- Location: Le Flore County, Oklahoma, USA
- Nearest city: Poteau, OK
- Coordinates: 34°40′N 94°32′W﻿ / ﻿34.667°N 94.533°W
- Area: 9,754 acres (39.47 km^{2})
- Established: 1988
- Governing body: U.S. Forest Service

= Upper Kiamichi River Wilderness =

Wilderness area in Oklahoma, United States

The Upper Kiamichi River Wilderness is located in the U.S. state of Oklahoma. Created by an act of Congress in 1988, the wilderness covers an area of 9,754 acres (39.47 km^{2}). Contained within Ouachita National Forest, the wilderness is managed by the U.S. Forest Service.

The wilderness has both Pine Mountain and Rich Mountain which are two long mountain ridges that rise to over 2,600 feet (792 m) above sea level. Several streams and waterfalls flow off the ridges creating the headwaters of the Kiamichi River. Beech trees, usually found much farther north, along with pine and dense stands of oak dominate the forest. Black bears can be found in the wilderness, along with White-tailed deer, bobcat, skunk and Pheasant.

About 7 miles (11.3 km) of the Ouachita National Recreation Trail pass through the wilderness allowing hikers access to the highest mountain ridges in eastern Oklahoma.
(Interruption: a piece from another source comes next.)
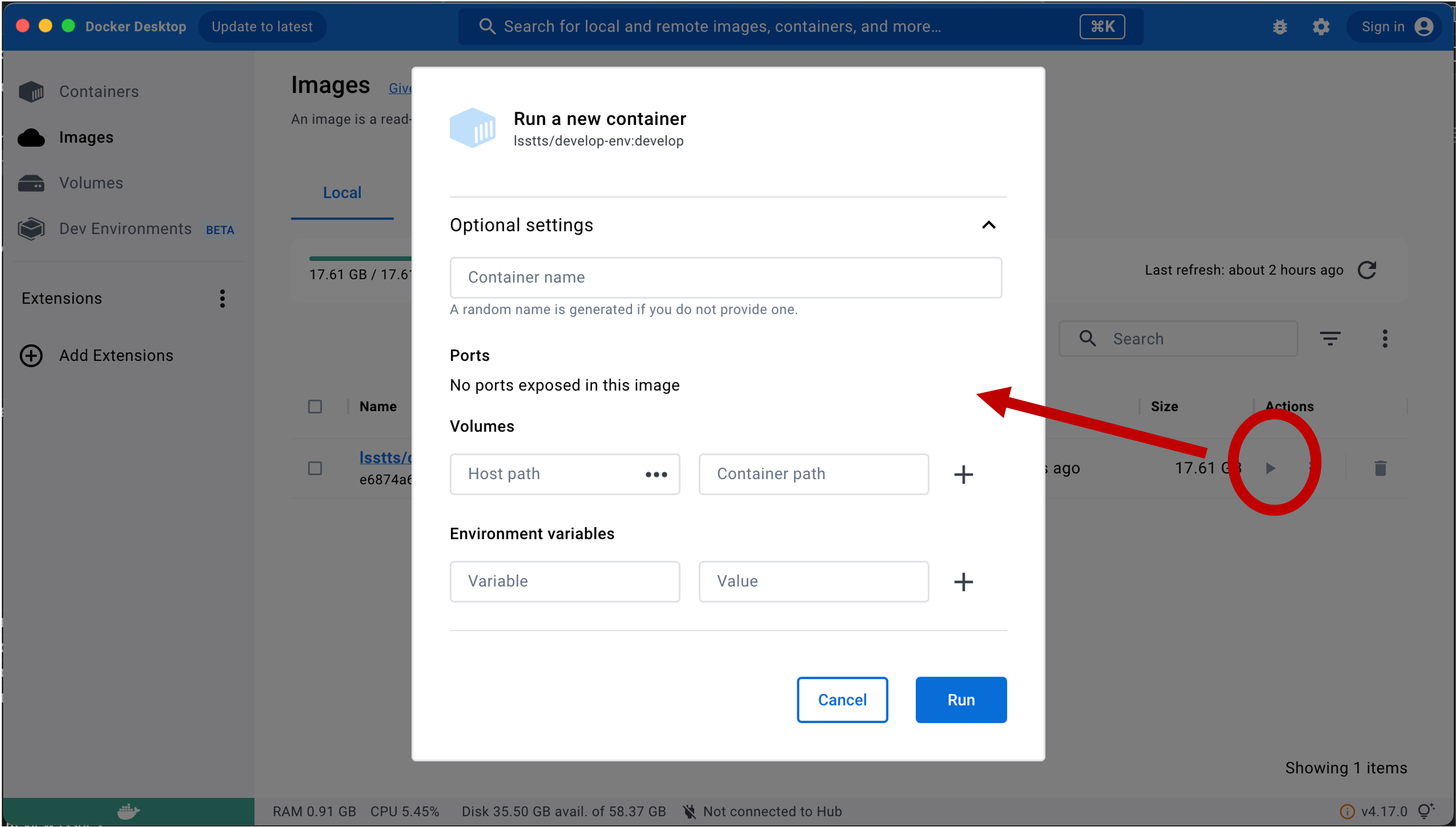1456x827 pixels.
Task: Open Volumes in sidebar
Action: [x=91, y=183]
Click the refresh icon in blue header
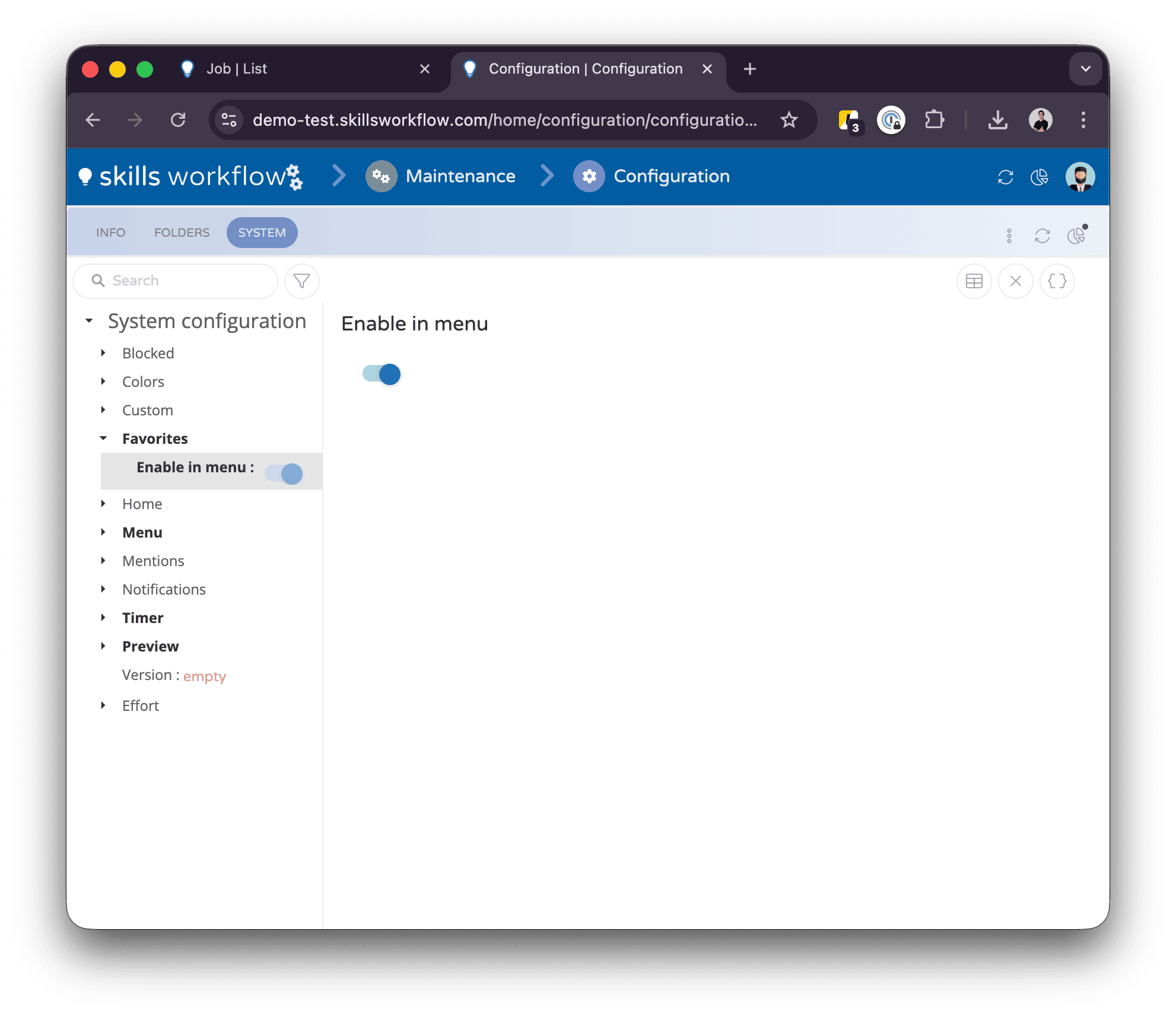The height and width of the screenshot is (1017, 1176). coord(1005,177)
U.S. Wilderness Areas do not allow motorized or mechanized vehicles, including bicycles. Although camping and fishing are usually allowed with a proper permit, no roads or buildings are constructed and there is also no logging or mining, in compliance with the 1964 Wilderness Act. Wilderness areas within National Forests and Bureau of Land Management areas also allow hunting in season.